PROBLEM
A single number is required: how many lines below include the string "computer".

= = = =

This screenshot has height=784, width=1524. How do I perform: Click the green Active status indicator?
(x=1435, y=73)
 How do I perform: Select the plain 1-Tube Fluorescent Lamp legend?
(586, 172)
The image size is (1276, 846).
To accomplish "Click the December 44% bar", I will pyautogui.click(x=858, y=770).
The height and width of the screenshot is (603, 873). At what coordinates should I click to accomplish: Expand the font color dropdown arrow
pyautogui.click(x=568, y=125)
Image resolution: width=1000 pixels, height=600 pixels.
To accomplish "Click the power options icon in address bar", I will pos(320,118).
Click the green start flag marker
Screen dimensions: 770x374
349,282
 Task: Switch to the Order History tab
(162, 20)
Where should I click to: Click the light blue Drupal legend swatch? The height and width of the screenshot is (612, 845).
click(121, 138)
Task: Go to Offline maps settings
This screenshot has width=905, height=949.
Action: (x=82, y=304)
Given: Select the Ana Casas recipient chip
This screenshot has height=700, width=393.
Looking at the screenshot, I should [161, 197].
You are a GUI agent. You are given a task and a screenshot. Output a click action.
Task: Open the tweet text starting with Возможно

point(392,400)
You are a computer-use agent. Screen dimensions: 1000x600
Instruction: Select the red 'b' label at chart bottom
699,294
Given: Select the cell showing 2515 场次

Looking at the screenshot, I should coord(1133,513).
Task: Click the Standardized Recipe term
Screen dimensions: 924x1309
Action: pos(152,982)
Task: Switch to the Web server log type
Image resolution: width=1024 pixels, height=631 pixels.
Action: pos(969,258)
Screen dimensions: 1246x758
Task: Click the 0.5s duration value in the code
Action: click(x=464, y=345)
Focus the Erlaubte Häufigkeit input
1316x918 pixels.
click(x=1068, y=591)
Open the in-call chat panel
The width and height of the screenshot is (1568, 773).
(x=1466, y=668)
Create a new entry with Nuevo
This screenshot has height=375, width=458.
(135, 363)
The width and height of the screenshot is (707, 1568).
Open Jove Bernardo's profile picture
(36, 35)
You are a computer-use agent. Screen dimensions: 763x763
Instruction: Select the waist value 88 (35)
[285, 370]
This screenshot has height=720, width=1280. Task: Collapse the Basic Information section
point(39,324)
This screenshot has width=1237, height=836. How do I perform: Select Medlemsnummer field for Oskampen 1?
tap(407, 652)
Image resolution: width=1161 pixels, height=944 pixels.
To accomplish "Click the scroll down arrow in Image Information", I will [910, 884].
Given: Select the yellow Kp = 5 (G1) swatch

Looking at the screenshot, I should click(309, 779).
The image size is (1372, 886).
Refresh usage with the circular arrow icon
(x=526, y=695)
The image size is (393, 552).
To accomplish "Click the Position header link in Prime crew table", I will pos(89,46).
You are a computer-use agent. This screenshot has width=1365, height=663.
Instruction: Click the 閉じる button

= = = =

SOLVED PROBLEM
3